**Rows from a dataset**
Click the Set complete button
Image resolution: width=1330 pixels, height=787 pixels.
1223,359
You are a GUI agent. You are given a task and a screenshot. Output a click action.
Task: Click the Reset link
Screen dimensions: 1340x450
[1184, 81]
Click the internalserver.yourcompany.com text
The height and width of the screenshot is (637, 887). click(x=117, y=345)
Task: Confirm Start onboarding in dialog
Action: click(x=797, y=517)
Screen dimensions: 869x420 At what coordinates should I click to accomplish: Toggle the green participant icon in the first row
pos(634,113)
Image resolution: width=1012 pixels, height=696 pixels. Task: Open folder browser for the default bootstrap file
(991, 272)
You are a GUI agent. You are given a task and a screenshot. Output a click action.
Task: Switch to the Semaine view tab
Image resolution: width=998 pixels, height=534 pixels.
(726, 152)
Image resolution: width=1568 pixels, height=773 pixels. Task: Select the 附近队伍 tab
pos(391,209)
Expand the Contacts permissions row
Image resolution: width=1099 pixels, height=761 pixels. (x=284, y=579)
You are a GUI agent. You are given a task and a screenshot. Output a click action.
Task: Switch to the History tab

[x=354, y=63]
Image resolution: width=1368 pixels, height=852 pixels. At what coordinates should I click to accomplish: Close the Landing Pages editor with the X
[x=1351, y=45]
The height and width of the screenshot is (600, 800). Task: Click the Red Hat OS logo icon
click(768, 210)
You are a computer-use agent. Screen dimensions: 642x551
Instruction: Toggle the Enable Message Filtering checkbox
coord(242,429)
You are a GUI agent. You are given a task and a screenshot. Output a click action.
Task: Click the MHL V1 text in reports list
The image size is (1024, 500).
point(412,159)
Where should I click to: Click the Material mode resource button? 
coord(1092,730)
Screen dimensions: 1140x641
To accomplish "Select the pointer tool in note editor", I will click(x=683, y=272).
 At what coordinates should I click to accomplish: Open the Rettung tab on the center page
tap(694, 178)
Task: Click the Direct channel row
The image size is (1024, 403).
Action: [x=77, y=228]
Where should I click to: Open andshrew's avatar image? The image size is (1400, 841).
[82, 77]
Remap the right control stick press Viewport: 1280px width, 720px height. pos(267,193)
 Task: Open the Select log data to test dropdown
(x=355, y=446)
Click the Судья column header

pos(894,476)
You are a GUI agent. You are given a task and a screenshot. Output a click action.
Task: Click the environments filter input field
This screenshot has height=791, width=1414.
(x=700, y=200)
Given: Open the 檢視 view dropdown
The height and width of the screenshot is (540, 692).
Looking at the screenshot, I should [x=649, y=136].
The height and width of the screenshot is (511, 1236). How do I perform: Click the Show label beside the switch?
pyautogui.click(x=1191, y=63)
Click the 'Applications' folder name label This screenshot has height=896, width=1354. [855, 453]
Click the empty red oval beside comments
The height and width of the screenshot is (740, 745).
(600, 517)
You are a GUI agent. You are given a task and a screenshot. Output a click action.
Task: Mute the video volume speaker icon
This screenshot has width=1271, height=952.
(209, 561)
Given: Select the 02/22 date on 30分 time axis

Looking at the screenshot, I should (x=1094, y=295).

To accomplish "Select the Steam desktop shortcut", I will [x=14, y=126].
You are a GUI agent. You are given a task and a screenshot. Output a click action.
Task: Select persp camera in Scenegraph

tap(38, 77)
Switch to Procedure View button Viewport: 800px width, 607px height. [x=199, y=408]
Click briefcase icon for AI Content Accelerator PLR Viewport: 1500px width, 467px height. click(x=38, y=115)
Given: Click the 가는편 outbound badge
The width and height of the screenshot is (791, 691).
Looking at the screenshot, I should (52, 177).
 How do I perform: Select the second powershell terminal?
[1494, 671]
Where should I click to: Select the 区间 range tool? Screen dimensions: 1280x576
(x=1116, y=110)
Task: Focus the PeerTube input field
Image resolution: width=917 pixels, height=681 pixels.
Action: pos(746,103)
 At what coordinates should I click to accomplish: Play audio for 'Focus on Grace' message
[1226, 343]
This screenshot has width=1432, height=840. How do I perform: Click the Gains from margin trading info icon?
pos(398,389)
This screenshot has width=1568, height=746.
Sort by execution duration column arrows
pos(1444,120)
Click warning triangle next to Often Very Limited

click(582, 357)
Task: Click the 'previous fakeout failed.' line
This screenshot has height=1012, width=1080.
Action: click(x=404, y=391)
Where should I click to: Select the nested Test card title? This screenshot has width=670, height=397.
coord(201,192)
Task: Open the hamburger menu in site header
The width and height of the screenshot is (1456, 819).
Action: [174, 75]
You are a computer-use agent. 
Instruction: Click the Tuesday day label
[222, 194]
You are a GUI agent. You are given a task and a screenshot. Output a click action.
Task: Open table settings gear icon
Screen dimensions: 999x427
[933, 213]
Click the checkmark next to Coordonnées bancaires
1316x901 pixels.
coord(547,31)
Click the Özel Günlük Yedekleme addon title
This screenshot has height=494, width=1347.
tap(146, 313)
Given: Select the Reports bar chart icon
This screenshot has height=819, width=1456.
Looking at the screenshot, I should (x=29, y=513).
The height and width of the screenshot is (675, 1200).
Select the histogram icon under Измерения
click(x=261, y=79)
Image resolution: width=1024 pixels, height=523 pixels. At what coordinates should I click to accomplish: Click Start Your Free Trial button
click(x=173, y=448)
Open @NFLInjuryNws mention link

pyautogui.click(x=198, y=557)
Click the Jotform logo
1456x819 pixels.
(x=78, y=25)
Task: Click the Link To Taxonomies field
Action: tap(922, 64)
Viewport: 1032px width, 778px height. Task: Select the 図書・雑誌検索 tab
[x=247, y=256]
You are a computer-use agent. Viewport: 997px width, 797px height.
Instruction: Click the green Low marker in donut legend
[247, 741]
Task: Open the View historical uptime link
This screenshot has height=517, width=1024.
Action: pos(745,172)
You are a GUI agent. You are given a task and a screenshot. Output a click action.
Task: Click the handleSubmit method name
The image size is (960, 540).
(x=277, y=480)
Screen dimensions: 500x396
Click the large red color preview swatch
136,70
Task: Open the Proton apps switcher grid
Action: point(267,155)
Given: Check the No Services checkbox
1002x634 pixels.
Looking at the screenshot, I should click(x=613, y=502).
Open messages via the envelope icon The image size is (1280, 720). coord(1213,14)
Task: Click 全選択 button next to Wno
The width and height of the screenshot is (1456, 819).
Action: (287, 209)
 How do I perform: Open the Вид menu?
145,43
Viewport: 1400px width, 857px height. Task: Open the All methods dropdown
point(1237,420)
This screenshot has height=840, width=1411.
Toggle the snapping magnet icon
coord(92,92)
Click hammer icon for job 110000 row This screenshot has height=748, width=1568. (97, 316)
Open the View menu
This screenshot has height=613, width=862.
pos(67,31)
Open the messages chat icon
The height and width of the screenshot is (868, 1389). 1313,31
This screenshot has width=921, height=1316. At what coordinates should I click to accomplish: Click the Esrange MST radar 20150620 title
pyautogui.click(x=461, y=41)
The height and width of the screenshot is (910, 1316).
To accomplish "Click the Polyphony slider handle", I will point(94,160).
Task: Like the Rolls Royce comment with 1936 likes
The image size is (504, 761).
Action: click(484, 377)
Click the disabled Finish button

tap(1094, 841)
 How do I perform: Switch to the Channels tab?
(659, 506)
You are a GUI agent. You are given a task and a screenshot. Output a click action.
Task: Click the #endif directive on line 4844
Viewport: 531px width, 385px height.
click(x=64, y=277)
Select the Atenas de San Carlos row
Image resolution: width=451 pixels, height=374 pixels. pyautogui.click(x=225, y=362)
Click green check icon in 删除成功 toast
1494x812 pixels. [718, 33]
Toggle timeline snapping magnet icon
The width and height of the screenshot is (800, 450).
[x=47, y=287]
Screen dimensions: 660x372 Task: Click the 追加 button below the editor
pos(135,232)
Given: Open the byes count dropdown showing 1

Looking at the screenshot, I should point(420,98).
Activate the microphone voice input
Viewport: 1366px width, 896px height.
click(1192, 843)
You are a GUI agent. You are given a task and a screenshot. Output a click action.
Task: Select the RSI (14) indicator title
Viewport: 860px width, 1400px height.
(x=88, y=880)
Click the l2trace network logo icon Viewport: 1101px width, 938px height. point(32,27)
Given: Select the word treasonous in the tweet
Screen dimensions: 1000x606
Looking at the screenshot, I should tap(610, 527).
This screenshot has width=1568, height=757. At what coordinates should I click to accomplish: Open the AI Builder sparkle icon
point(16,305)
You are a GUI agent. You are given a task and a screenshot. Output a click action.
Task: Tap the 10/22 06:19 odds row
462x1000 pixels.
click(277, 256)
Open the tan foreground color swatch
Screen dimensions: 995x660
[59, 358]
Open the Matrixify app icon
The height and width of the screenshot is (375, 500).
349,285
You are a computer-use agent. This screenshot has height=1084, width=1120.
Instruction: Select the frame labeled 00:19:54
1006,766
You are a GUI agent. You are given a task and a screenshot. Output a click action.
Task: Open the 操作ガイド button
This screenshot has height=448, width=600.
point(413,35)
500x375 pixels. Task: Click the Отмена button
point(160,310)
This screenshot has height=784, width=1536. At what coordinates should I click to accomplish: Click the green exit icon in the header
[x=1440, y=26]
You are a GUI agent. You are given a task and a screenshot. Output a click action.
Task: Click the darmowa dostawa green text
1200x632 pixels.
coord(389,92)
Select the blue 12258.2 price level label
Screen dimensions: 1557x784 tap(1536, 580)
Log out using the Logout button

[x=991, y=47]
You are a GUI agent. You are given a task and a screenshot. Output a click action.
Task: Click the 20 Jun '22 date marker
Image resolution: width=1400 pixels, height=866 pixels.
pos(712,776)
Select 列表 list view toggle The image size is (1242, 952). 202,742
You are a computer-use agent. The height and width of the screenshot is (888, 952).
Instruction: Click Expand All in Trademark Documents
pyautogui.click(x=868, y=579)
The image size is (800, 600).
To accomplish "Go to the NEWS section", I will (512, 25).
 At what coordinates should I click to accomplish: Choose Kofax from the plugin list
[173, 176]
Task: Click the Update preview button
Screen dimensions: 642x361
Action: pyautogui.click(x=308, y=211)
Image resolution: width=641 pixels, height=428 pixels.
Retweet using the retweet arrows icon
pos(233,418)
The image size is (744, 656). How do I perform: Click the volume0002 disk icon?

**Work to be completed**
Lay out the data above as a Markdown table with two columns, n for the row number and Line for the line itself, leaving out blank lines. Begin at the line that has "Task: Click 全選択 button next to Wno" and stop after the line that has "Looking at the screenshot, I should tap(610, 527).".

**Exercise output**
| n | Line |
|---|---|
| 1 | Task: Click 全選択 button next to Wno |
| 2 | The width and height of the screenshot is (1456, 819). |
| 3 | Action: (287, 209) |
| 4 |  How do I perform: Open the Вид menu? |
| 5 | 145,43 |
| 6 | Viewport: 1400px width, 857px height. Task: Open the All methods dropdown |
| 7 | point(1237,420) |
| 8 | This screenshot has height=840, width=1411. |
| 9 | Toggle the snapping magnet icon |
| 10 | coord(92,92) |
| 11 | Click hammer icon for job 110000 row This screenshot has height=748, width=1568. (97, 316) |
| 12 | Open the View menu |
| 13 | This screenshot has height=613, width=862. |
| 14 | pos(67,31) |
| 15 | Open the messages chat icon |
| 16 | The height and width of the screenshot is (868, 1389). 1313,31 |
| 17 | This screenshot has width=921, height=1316. At what coordinates should I click to accomplish: Click the Esrange MST radar 20150620 title |
| 18 | pyautogui.click(x=461, y=41) |
| 19 | The height and width of the screenshot is (910, 1316). |
| 20 | To accomplish "Click the Polyphony slider handle", I will point(94,160). |
| 21 | Task: Like the Rolls Royce comment with 1936 likes |
| 22 | The image size is (504, 761). |
| 23 | Action: click(484, 377) |
| 24 | Click the disabled Finish button |
| 25 | tap(1094, 841) |
| 26 |  How do I perform: Switch to the Channels tab? |
| 27 | (659, 506) |
| 28 | You are a GUI agent. You are given a task and a screenshot. Output a click action. |
| 29 | Task: Click the #endif directive on line 4844 |
| 30 | Viewport: 531px width, 385px height. |
| 31 | click(x=64, y=277) |
| 32 | Select the Atenas de San Carlos row |
| 33 | Image resolution: width=451 pixels, height=374 pixels. pyautogui.click(x=225, y=362) |
| 34 | Click green check icon in 删除成功 toast |
| 35 | 1494x812 pixels. [718, 33] |
| 36 | Toggle timeline snapping magnet icon |
| 37 | The width and height of the screenshot is (800, 450). |
| 38 | [x=47, y=287] |
| 39 | Screen dimensions: 660x372 Task: Click the 追加 button below the editor |
| 40 | pos(135,232) |
| 41 | Given: Open the byes count dropdown showing 1 |
| 42 | Looking at the screenshot, I should point(420,98). |
| 43 | Activate the microphone voice input |
| 44 | Viewport: 1366px width, 896px height. |
| 45 | click(1192, 843) |
| 46 | You are a GUI agent. You are given a task and a screenshot. Output a click action. |
| 47 | Task: Select the RSI (14) indicator title |
| 48 | Viewport: 860px width, 1400px height. |
| 49 | (x=88, y=880) |
| 50 | Click the l2trace network logo icon Viewport: 1101px width, 938px height. point(32,27) |
| 51 | Given: Select the word treasonous in the tweet |
| 52 | Screen dimensions: 1000x606 |
| 53 | Looking at the screenshot, I should tap(610, 527). |